* _QUOTED TEXT_
★ ★ ★ ★ ★ ★ ★
I have a modification of the zone allocator which is much better
at not wasting space, and doesn't recalculate information which
never changes.

I think that this combined with Alfred Perlsteins "second level"
("Horde") allocator code might be enough to allow the second
level to reclaim page chunks at a time.

I'm really loathe to suggest it, but going to a "handle" style
mechanism ala Macintosh would make it very easy to move memory
out from under the pointers that reference it, but it's too
expensive to ven contemplate.

The real problem is knowing when a region of a zone can be
reclaimed.  Probably, you want three reclaimation policies:

1)	Never (you could default to this for debugging)
2)	High watermark (when "free" exceeds the high
	watermark, reclaim what you can until you hit a
	point just above the low watermark or can't
	reclaim any more)
3)	Dire circumstances (a callback mechanism that is
	a "return what you can to the system", for use in
	extreme low memory circumstances)

There are corresponding allocation policies, as well:

1)	Static (this is _my_ memory)
2)	Low watermark (may or may not include initial fill
	to the low watermark)
3)	As much as you can, up to some maximum

You'd need the same zone differentiation that lives there
currently too, to seperate what can and can't be allocated at
interrupt time (allocation would be in N-page units, per the
modified zone allocator that avoids recalculation and is
space efficient).
★ ★ ★ ★ ★ ★ ★
* _DATA LINES_

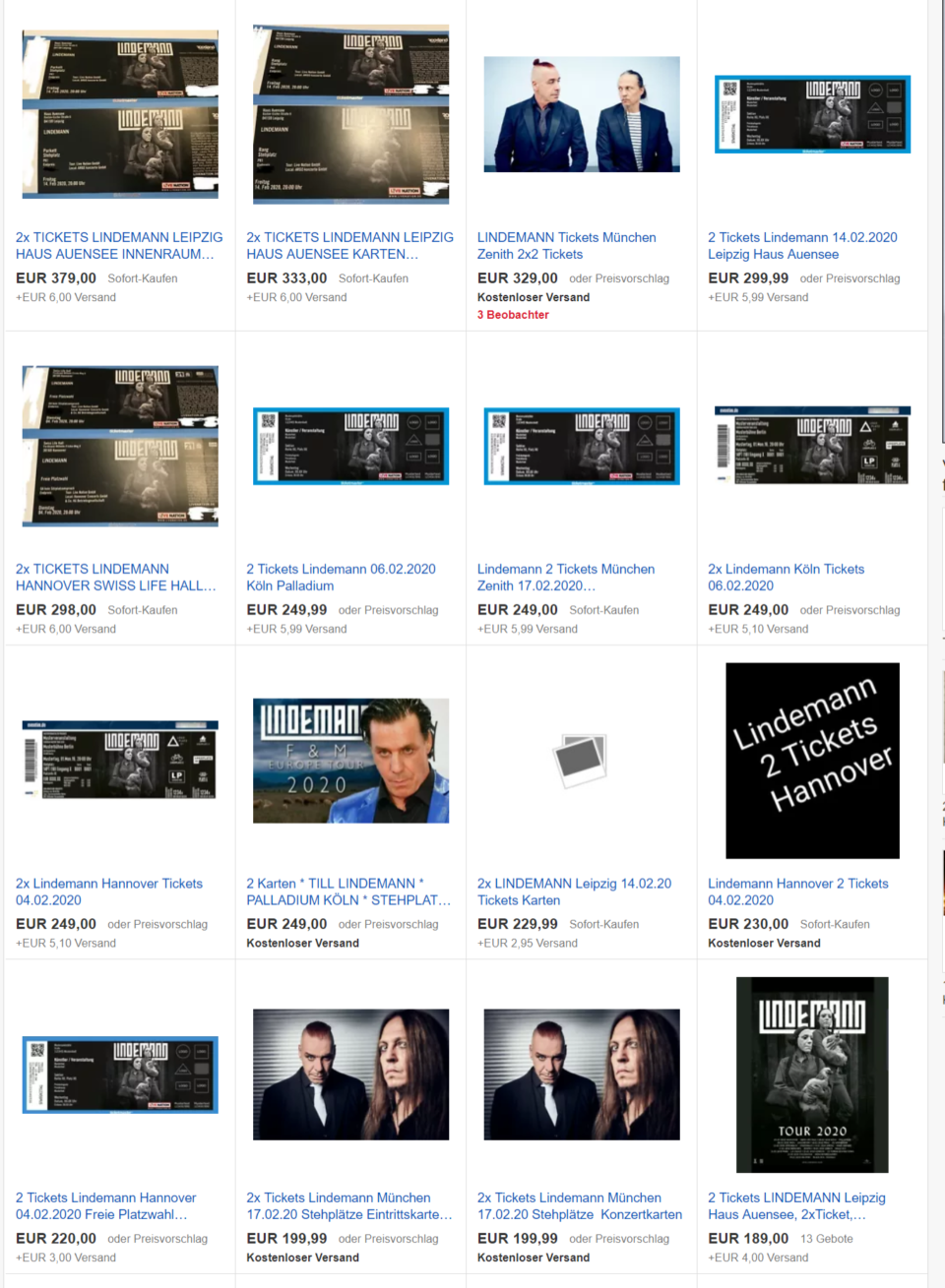Click the 'TOUR 2020' poster thumbnail
Viewport: 945px width, 1288px height.
tap(812, 1073)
★ ★ ★ ★ ★ ★ ★
* _TO DO_
1. From the zone allocator passage, output the part that begins with the words containing "There are corresponding" and ends with "space efficient).", copied verbatim.
2. According to the zone allocator passage, what is the first of the three reclamation policies, and when could you default to it?
3. Resume the zone allocator passage after its final sentence.

* _IN RESPONSE_
1.
There are corresponding allocation policies, as well:

1)	Static (this is _my_ memory)
2)	Low watermark (may or may not include initial fill
	to the low watermark)
3)	As much as you can, up to some maximum

You'd need the same zone differentiation that lives there
currently too, to seperate what can and can't be allocated at
interrupt time (allocation would be in N-page units, per the
modified zone allocator that avoids recalculation and is
space efficient).

2. The first policy is "Never," and you could default to it for debugging.

3.
So if you wanted to allocate an mbuf (for example), they are 256
bytes, so you would get 1 page out of KVA space where a preexiting
page mapping existed, yielding 16 new mbufs, and return one of
those, assuming you didn't fail the allocation because you had hit
an administrative limit on the total number of mbufs, or there was
no memory available for backing.

You could similarly chunk the KVA space into regions, based on the
expected mapping size allocation units (e.g. an even number of
pages for a 60 byte structure to not waste space would be 15, so
the expected allocation unit would be 15 pages) to avoid fragmentation,
but unless that's shown to be a problem in the real world, it's
probably overkill (you'd need to change from one load type to a
drastically dissimilar load type to trigger something like this, I
believe).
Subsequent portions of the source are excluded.